In 1983, WLRN radio and television moved from the decaying Lindsey Hopkins High School building, where radio had been since 1948 and where television operations of the district began in 1955, to a new facility on the same site. By 1985, the station was producing a panoply of local shows to supplement PBS productions, ranging from panel discussions on public issues to sewing advice and how-tos on acting, as well as high school sports telecasts. When an appeals court ruling that year struck down FCC regulations requiring must-carry carriage of all TV stations in a local area, two Miami cable systems with 70,000 subscribers pulled WLRN. The station boasted, in response to it being dropped by a system in Fort Lauderdale, that its local programming output was only surpassed by WGBH-TV in Boston. The high school sports broadcasts were dropped in 1993, while school board meeting coverage on television was also curtailed to end at 6 p.m. even if the meeting was still in progress.

===Friends of WLRN management===
In 2017, a proposal to shift some news staffers from being employed by an independent nonprofit to directly by the school district led to controversy. A task force convened by the school board to determine the WLRN stations' future suggested four options, including restructuring the advisory board, spinning off WLRN radio and television, or selling them to another entity. The district opted to take proposals to outsource management while continuing to own the stations, receiving two bids. One came from Friends of WLRN, which had been established to provide fundraising support to the stations in 1974. The other came from South Florida PBS, the umbrella organization owning WPBT. The school district recommended the South Florida PBS bid, but after Friends of WLRN challenged the decision in court, a vote on the topic was postponed.
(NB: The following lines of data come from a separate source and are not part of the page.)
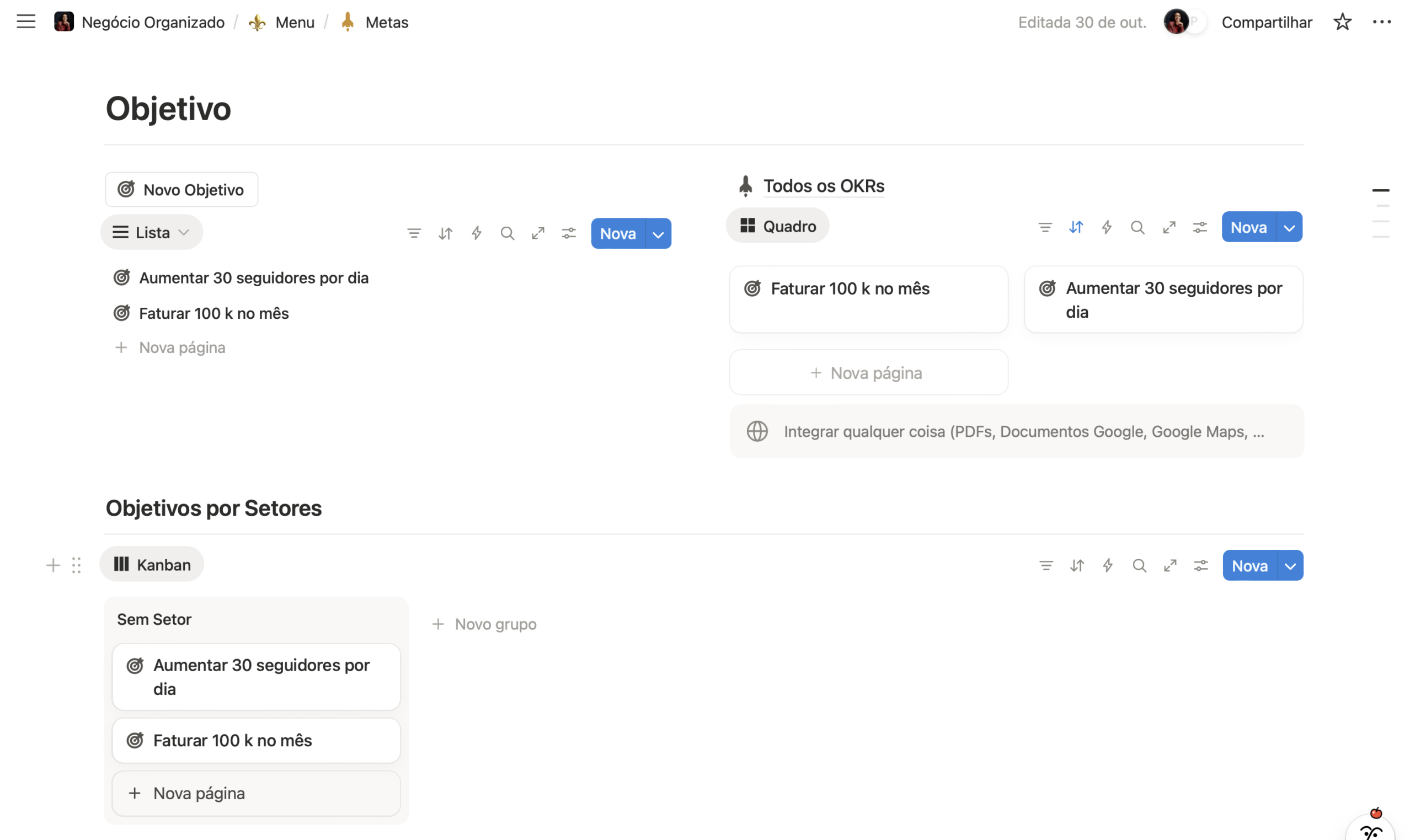Open the sidebar hamburger menu
The height and width of the screenshot is (840, 1410).
(25, 22)
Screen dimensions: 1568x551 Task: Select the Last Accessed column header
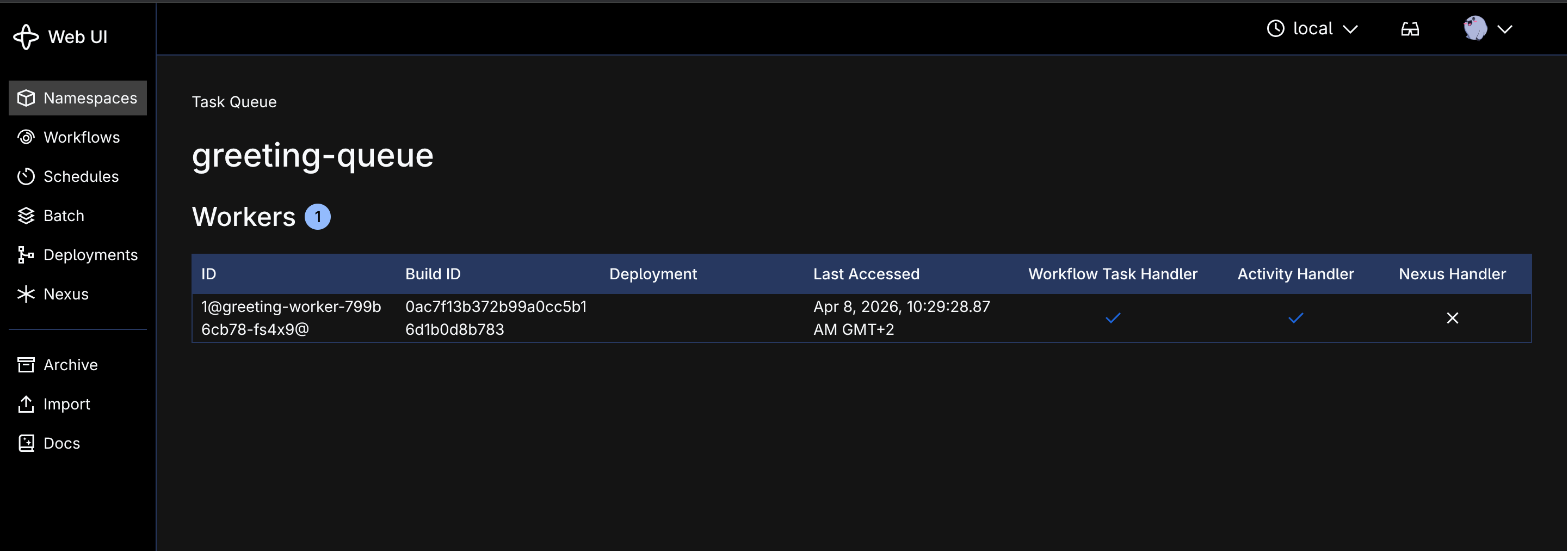[x=866, y=273]
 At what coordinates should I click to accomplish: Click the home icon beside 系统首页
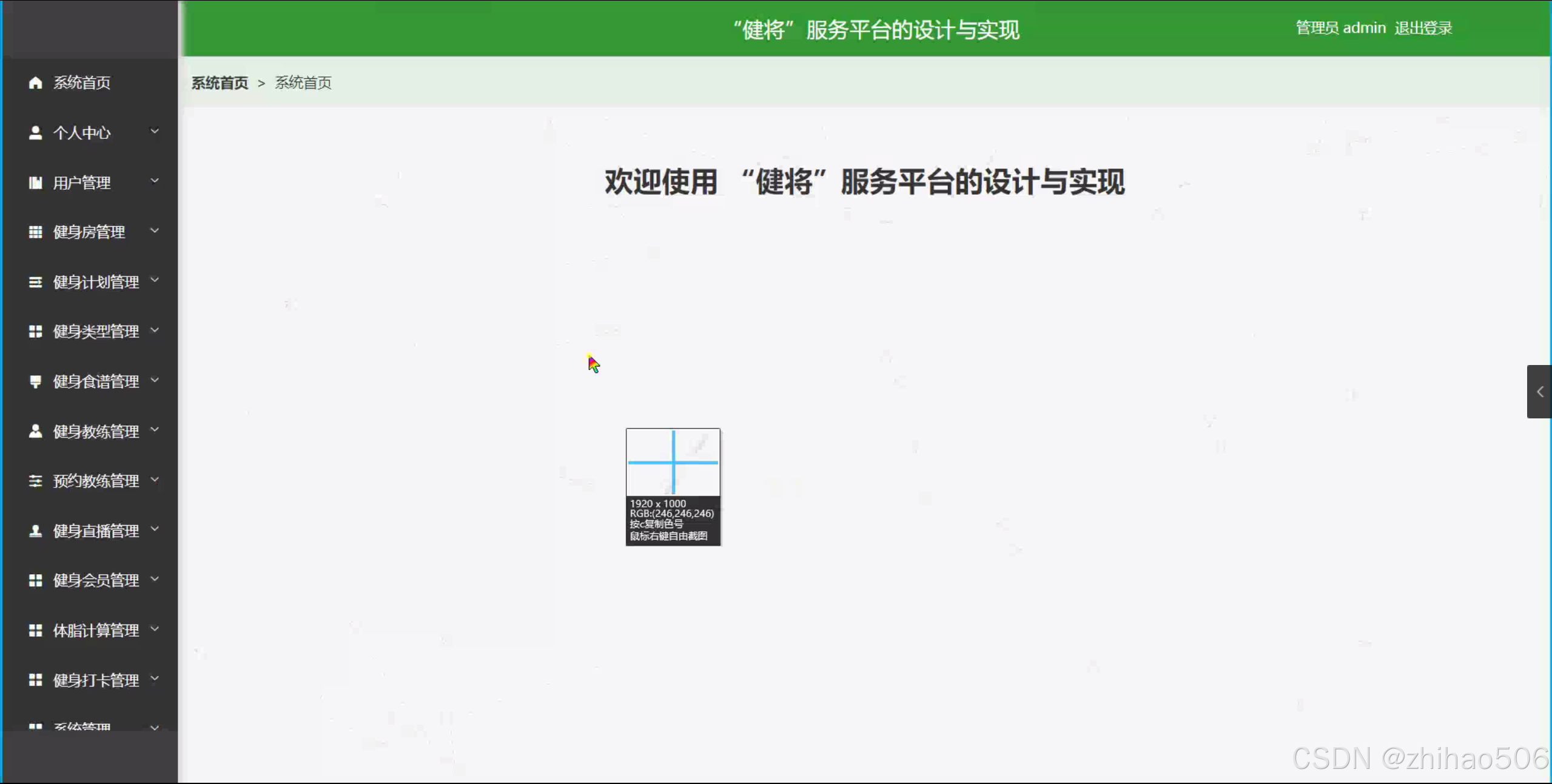[x=35, y=83]
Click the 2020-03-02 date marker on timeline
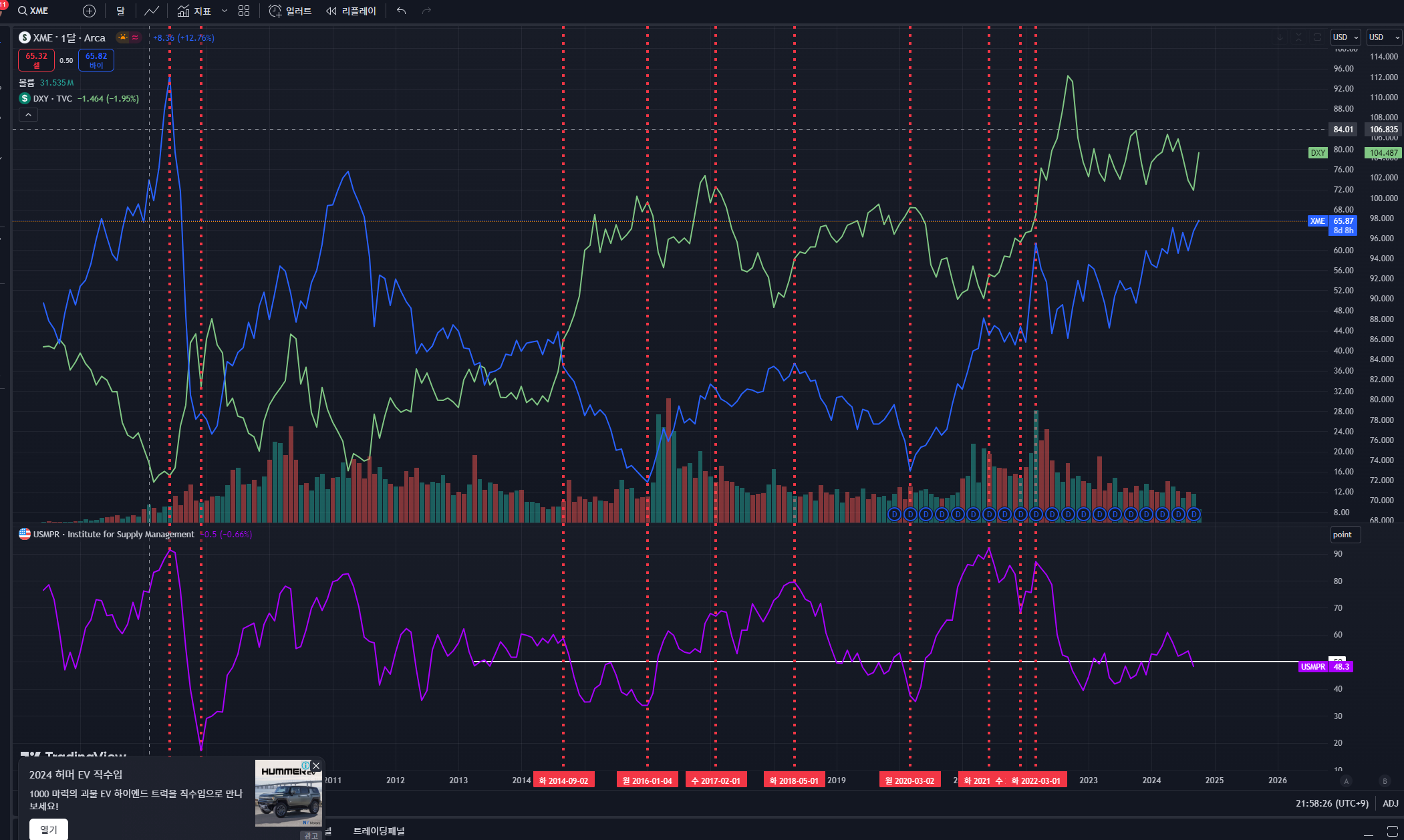This screenshot has width=1404, height=840. click(x=909, y=781)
After the onset of the COVID-19 pandemic, South Florida PBS withdrew its bid in April 2020. A final agreement for Friends of WLRN to run the stations was reached in February 2022. The deal was also reached in the context of superintendent Alberto M. Carvalho leaving Miami to run the Los Angeles Unified School District.

==Local programming==
In addition to airing PBS programs and daily children's programming, WLRN-TV specializes in the production of local interest programs as well as documentaries which are syndicated for national distribution, making available 30 such shows to PBS stations since 2005. For four hours on Sunday afternoons, WLRN presents Spanish-language programming from independent producers.

==Technical information==
WLRN broadcasts one channel of programming. Its transmitter is located on Southwest 52nd Avenue in Pembroke Park, Florida.

Subchannel of WLRN-TV
| Subchannel | Res.Tooltip Display resolution | Short name | Programming |
|---|---|---|---|
| 17.1 | 1080i | WLRN-HD | PBS |

===Analog-to-digital conversion===
WLRN-TV shut down its analog signal, over UHF channel 17, on June 12, 2009, as part of the federally mandated transition from analog to digital television. The station's digital signal remained on its pre-transition UHF channel 20; it was then repacked to channel 26 a decade later.